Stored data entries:
|---|
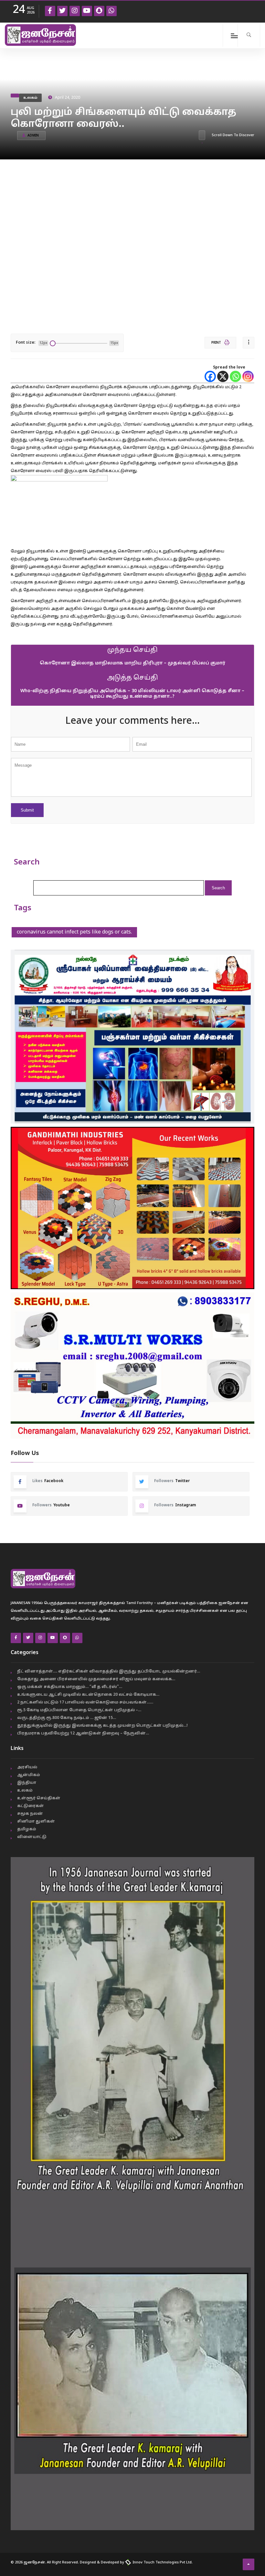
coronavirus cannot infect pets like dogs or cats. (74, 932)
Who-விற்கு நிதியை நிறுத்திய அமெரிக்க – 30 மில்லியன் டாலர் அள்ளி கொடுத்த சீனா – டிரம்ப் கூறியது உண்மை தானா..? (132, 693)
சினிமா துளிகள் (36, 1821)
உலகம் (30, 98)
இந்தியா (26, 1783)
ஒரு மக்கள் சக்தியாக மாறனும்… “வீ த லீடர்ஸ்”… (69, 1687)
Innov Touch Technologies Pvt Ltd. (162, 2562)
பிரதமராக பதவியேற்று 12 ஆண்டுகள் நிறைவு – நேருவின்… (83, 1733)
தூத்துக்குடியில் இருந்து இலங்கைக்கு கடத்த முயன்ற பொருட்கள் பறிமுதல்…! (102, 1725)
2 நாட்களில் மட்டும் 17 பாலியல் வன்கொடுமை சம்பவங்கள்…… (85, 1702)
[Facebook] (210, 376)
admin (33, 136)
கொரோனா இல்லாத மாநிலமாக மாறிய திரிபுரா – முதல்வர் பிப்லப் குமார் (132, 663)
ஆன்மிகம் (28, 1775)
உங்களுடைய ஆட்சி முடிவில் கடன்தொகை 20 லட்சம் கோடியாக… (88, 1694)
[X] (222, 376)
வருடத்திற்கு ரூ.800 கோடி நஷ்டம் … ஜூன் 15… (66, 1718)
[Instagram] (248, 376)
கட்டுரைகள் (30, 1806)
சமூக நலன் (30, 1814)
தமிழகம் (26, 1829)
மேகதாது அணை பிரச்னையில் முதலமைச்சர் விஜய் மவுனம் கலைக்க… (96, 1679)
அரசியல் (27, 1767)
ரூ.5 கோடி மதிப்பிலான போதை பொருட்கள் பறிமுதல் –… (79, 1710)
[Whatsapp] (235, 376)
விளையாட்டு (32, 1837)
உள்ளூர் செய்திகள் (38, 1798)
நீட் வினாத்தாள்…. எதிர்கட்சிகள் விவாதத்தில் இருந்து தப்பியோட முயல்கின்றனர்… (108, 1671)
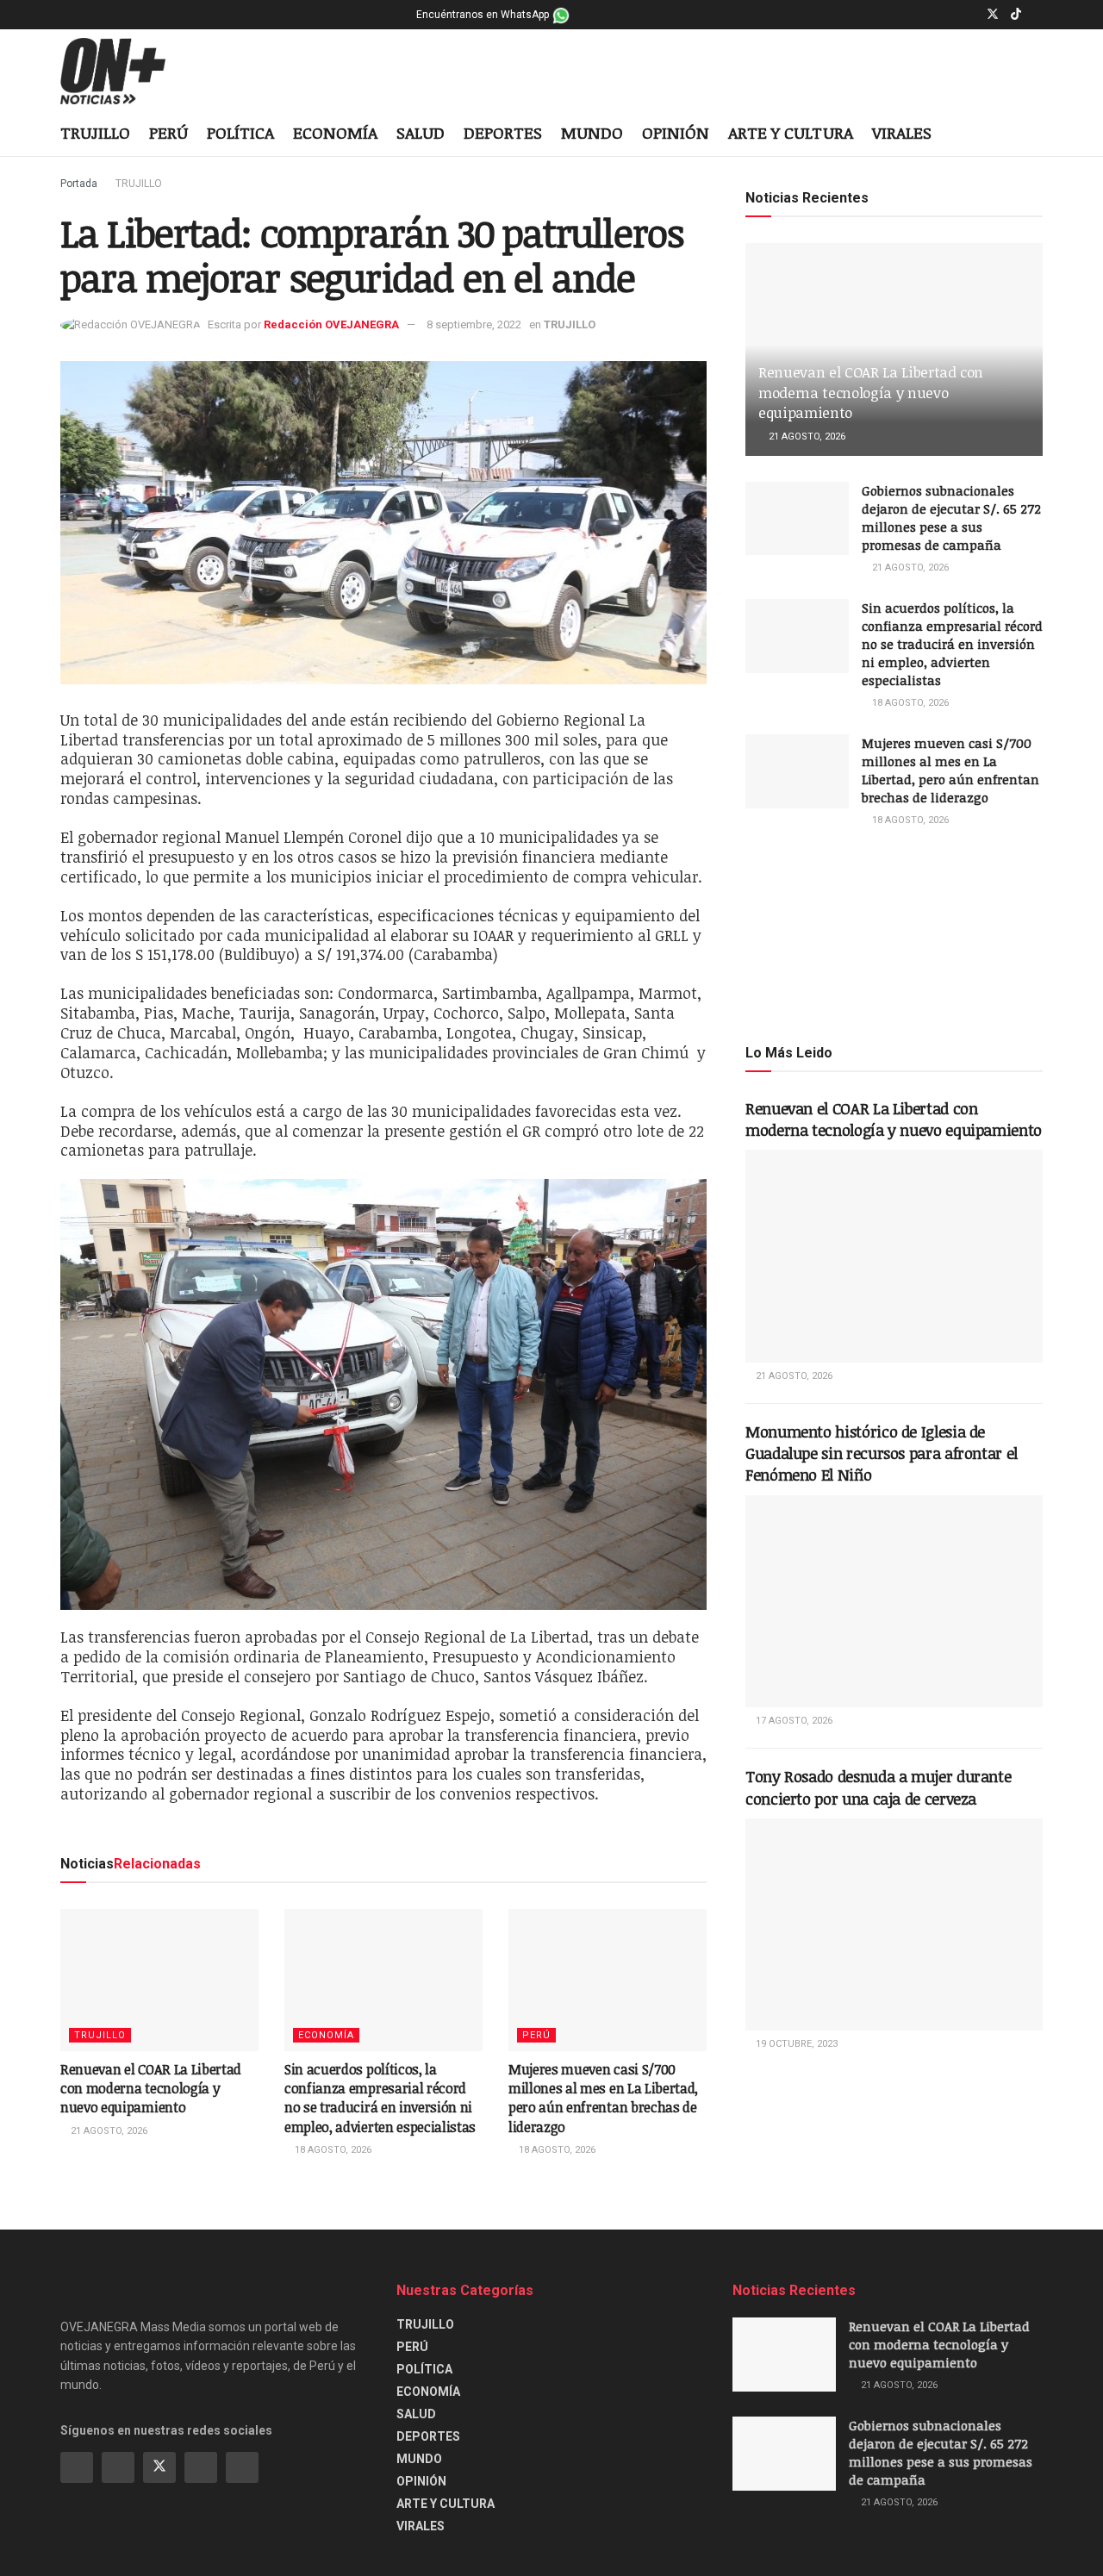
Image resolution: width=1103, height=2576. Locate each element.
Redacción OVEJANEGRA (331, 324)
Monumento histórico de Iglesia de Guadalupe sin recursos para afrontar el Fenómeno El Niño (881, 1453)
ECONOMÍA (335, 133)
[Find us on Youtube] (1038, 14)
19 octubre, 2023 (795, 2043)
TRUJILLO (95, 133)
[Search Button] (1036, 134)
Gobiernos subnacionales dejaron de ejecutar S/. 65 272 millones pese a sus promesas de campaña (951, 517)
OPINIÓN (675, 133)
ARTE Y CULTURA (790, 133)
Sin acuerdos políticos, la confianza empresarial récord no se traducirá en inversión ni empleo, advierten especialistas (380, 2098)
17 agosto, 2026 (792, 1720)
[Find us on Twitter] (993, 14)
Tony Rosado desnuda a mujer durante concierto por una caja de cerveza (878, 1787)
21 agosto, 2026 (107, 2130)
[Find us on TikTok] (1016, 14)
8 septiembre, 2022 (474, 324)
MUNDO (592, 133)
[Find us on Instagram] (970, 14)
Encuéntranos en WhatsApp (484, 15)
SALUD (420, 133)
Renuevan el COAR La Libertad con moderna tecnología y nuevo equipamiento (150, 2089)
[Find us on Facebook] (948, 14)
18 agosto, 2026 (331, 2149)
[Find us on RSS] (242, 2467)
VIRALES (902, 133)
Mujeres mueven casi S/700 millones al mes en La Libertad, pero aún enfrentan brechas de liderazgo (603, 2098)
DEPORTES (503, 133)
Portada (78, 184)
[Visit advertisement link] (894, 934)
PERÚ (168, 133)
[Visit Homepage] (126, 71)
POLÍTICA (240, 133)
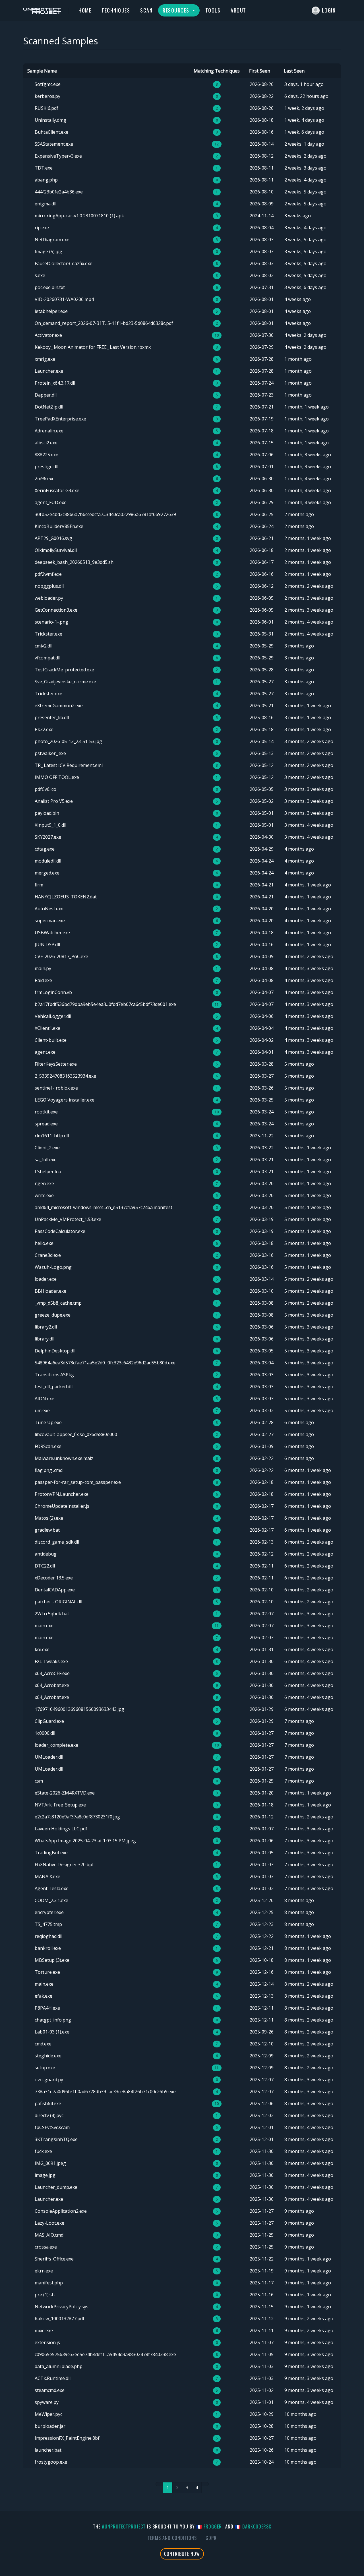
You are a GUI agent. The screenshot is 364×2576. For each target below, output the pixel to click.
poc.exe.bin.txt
|---|
WHAT IS BEING ASKED: If a line of the entries holds the word "Find", copy it out.

SOLUTION FOR THIS EXERCISE:
[Find us on Youtube] (1038, 14)
[Find us on Twitter] (993, 14)
[Find us on TikTok] (1016, 14)
[Find us on Instagram] (970, 14)
[Find us on Facebook] (948, 14)
[Find us on RSS] (242, 2467)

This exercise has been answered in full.